Die Freuden des alten Mannes

Was ihm in seiner Jugend nie passiert wäre, da wäre er allenfalls um die Zeit nach Haus gekommen,
er ist schon vor Sieben im Garten, weil er Angst hat, er könnte der starken Mittagssonne nicht mehr
gewachsen sein.

Er besteigt seinen Feldherrenhügel, den ihm seine Vermieterin aus Abwasserentsorgungsgründen
in die Einfahrt gebaut hat und schaut sich zufrieden sein Reich an.

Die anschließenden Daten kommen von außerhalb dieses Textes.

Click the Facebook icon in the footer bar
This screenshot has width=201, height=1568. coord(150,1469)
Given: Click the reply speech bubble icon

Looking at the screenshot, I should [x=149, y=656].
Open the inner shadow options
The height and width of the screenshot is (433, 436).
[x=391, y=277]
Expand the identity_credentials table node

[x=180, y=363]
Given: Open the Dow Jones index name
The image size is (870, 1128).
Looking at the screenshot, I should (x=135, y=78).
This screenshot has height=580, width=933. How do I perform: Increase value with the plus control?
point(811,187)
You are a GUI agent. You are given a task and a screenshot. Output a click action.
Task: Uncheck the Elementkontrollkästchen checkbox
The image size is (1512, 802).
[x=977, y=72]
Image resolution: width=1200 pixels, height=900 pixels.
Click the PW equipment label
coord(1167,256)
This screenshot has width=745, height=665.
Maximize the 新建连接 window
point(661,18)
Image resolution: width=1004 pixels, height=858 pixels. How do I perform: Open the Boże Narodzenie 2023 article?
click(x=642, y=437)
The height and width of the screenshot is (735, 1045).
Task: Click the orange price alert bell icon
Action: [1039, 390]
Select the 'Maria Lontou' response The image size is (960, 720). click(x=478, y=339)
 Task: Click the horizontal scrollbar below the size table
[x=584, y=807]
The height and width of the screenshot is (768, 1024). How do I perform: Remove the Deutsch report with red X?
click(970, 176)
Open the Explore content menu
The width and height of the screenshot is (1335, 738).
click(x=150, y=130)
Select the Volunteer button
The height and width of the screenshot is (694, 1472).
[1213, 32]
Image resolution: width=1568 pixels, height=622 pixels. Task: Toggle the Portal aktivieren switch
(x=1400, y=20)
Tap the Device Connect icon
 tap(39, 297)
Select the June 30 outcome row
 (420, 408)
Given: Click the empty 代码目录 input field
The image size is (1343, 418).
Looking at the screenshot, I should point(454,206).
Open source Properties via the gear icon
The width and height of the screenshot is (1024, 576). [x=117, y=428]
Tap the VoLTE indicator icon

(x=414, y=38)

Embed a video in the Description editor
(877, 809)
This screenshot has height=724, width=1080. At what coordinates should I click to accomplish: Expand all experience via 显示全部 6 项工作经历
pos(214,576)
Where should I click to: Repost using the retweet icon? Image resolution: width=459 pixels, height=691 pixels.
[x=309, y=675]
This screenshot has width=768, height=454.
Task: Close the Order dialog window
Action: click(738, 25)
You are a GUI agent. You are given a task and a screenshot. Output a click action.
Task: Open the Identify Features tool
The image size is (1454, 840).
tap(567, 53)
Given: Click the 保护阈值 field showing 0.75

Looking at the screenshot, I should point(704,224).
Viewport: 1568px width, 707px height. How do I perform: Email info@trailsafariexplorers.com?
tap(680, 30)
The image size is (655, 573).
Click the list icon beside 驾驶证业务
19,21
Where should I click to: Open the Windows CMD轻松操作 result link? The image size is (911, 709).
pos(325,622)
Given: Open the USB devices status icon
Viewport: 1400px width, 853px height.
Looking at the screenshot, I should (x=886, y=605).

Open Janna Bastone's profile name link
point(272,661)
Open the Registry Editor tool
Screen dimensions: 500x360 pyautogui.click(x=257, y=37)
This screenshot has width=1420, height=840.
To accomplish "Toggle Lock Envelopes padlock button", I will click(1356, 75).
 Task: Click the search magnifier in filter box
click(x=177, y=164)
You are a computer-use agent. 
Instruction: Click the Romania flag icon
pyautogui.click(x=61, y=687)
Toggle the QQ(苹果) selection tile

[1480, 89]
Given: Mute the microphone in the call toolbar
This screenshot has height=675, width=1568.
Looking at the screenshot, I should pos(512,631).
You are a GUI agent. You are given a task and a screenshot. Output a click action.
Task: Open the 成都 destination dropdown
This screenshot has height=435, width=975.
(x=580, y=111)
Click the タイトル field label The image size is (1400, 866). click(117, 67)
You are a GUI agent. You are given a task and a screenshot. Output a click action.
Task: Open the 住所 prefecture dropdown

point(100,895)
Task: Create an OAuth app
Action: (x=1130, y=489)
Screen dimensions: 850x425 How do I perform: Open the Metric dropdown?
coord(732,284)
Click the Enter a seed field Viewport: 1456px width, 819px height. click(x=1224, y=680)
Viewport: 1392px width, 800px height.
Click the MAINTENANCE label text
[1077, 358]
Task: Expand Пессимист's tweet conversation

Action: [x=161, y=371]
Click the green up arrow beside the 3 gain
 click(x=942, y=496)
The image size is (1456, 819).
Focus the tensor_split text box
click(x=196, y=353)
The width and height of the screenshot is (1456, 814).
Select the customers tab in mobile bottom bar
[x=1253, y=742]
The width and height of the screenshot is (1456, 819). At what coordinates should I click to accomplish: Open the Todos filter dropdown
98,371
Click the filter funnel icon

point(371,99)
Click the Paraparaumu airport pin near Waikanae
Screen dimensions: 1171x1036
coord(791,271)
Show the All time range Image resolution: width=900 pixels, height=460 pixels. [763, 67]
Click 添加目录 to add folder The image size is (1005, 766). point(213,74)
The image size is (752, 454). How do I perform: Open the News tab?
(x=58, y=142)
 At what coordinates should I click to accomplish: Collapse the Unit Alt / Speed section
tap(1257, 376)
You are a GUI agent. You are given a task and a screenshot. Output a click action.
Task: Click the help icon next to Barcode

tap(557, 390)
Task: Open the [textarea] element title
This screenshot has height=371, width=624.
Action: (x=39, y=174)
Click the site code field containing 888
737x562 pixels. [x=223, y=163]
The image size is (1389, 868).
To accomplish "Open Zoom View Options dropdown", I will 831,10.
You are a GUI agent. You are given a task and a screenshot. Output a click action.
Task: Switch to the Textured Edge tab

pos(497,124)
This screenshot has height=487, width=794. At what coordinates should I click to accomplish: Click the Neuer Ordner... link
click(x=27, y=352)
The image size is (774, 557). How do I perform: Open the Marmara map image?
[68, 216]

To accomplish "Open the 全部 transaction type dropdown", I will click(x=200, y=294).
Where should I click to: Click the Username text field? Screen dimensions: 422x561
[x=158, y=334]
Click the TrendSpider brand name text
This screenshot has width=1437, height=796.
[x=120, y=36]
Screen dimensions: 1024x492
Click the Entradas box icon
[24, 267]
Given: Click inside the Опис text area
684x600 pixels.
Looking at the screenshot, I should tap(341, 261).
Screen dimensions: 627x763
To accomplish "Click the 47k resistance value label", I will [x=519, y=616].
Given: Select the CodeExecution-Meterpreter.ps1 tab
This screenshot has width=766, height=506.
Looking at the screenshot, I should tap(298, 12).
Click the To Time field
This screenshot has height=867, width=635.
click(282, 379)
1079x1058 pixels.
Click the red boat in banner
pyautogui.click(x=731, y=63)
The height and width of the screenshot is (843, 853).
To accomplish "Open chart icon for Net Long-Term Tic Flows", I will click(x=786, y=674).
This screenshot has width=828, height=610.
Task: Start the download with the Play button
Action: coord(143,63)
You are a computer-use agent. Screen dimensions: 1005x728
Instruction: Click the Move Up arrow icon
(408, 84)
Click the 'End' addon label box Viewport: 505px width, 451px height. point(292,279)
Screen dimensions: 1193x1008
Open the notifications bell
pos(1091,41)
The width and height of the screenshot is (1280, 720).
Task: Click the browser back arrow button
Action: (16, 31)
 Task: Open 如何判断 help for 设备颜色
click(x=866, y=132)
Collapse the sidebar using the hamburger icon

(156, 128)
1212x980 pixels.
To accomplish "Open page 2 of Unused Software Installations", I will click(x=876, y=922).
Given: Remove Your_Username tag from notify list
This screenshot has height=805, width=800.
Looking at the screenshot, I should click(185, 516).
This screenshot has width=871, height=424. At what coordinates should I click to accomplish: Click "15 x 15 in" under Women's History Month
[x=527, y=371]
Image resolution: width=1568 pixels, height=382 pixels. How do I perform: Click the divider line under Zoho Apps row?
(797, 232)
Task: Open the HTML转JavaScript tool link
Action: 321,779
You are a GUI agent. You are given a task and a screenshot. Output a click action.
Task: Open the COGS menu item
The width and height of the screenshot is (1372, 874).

Ein noch jugendlicher Hase kommt die Einfahrt heraufgehoppelt, stoppt kurz vor der Anhöhe um sich
dann doch noch weiterzu nähern. Seinen ersten Impuls, den Ruf nach seiner Frau und ihrer Kamera
unterdrückt er, wäre das Tier doch gleich verschreckt abgedreht.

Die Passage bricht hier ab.